Being at the Cancer Center also earned me lots of great people watching and meeting. I got to know the other women with whom I would wait in the waiting room. Some were more sad, more nervous, or more at peace than others. For some this was definitely not their first radiation rodeo. One older woman offered some great advice on which particular skin cream to use to protect from skin breakdown. The nurses were the bomb.com, so compassionate and patient. Many were definitely the “bend the rules because it’s the kind thing to do” (totally love that). One of the nurses was shopping for a dress to wear to her son’s wedding and took my very millennial advice to shop from Rent the Runway. Dr. Williams always asked if everyone was being nice to me, and I’m still not sure if he asked every patient that or if it was just me given the rocky start I had to radiation in the first place.

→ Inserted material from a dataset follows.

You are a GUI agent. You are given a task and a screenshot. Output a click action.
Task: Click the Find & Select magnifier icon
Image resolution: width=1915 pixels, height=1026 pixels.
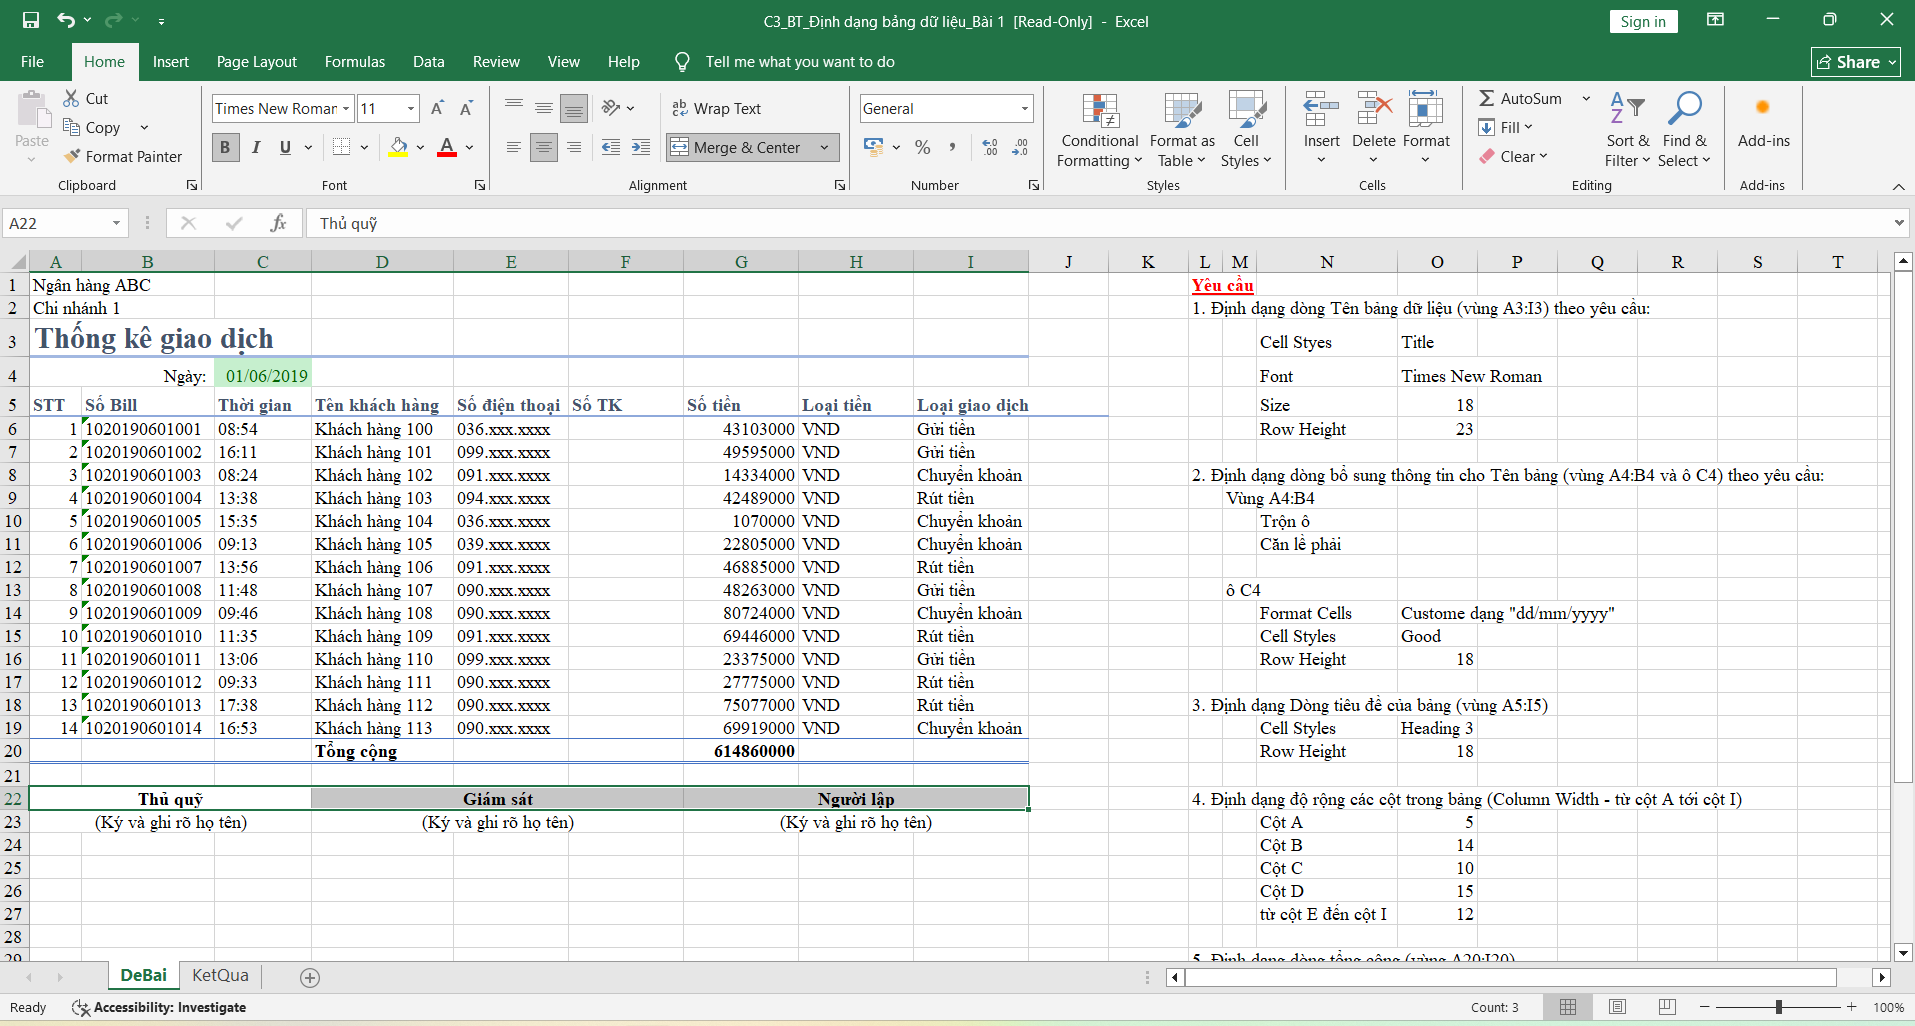(x=1684, y=108)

All in all, other than a little mild “sunkissed” skin, I didn’t suffer any ill side effects. They had me on a little bit of medication to prevent candida esophagitis (my favorite condition ever), and I will continue that for a few more weeks. They say it takes up to 6 weeks (sometimes longer) to get out of the woods for present or potential side effects.

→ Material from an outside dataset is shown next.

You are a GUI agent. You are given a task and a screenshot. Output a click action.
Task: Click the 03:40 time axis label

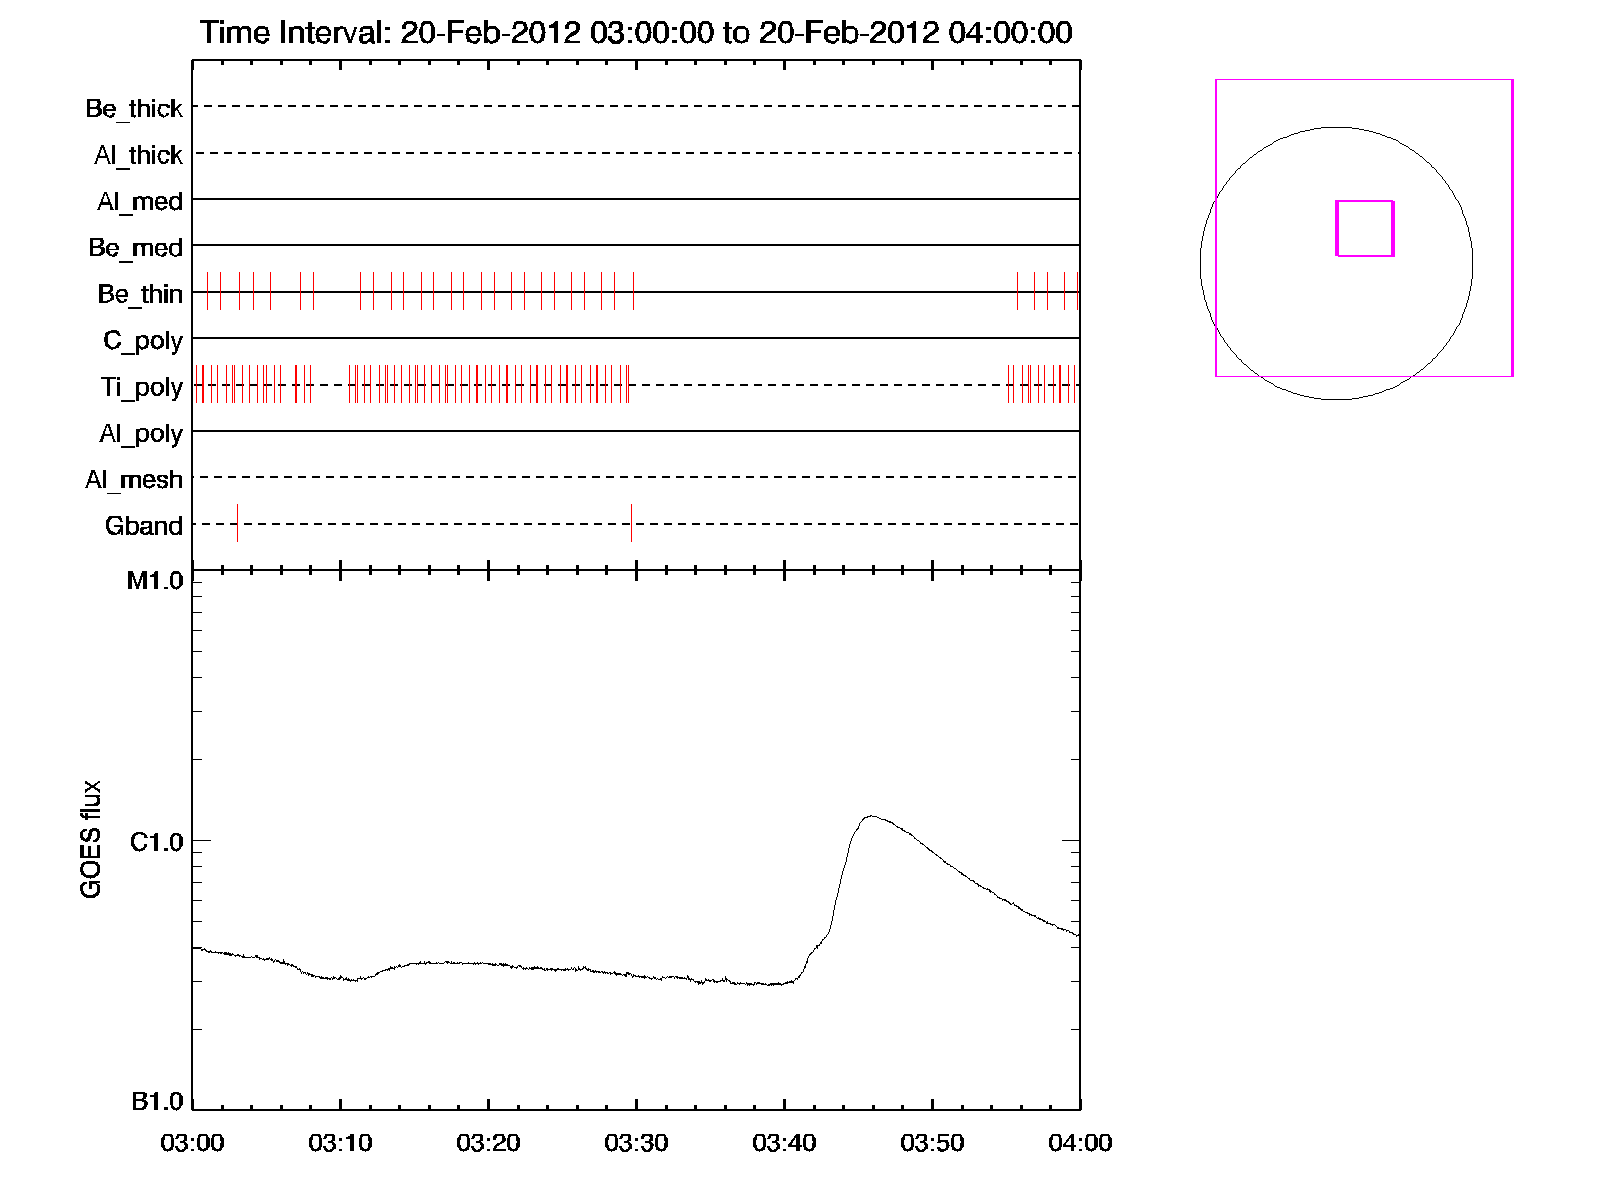[x=784, y=1143]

Soooo….from here I guess I’ll address the questions that are on everyone’s minds:
- Did your hair fall out with radiation? Nope, generally speaking for most people, radiation does not make anyone’s hair fall out.
- Were you really tired? Not really. My energy level was good throughout treatment. About mid-way through I was finding myself totally pooped by bedtime, but I had also just gotten through a bout of a mild virus or flu (unrelated to radiation). So all in all it was pretty good!
- So are you cancer free? I don’t know yet. We all sure hope so!
- What’s next? I get another CT scan on December 5 and see Dr. D’Amato (my oncologist) on December 6. I see the vascular surgeon on December 9 to check in on my blood clot and (*FINGERS CROSSED*) see if I can get off of the blood thinner I have been on since May.
- What did you do to celebrate the end of treatment? Have a nice date night with Daniel and we got a new car. Yay for Lizzy the Nissan Leaf!
- Are you going to have a crazy huge party? Sure why not? I wouldn’t mind a nice cocktail here or there on occasion, though I do have to get off the antifungal meds and the blood thinner before I can do that. Just a few more hurdles.
- What are you doing with all of your new freedom? Life isn’t much different. I’m doing my best to NOT fill up my time and just sit back and enjoy the freedom and treatment-free life as much as I can. It’s really been over 2 years of medical drama, after all.
- Are you back to work? I have been inching back to work for a while now and it is going very well, but I’m also taking some time to enjoy the fun life of freedom!
Speaking of freedom Daniel and I are busy planning an exciting trip to New York next week. I’m teaching in a course on women’s wellness/female athletes on Saturday the 3rd, and we are spending a few extra days in the city to have fun. I’m SO pumped! It’ll be my first trip since January.
But even more exciting than that is the big trip we’re planning for late winter to NEW ZEALAND and FIJI! I can’t even contain myself.
So that’s about it. I am, without a doubt, more than grateful than I ever could have imagined for this entire experience. It may sound crazy, but the gifts it has brought me have far outweighed the pain, sacrifices, and ALLLLLLLLLL of the times I’ve had to patiently (and sometimes not so patiently) wait for answers or treatments to come. It has all be totally worth it.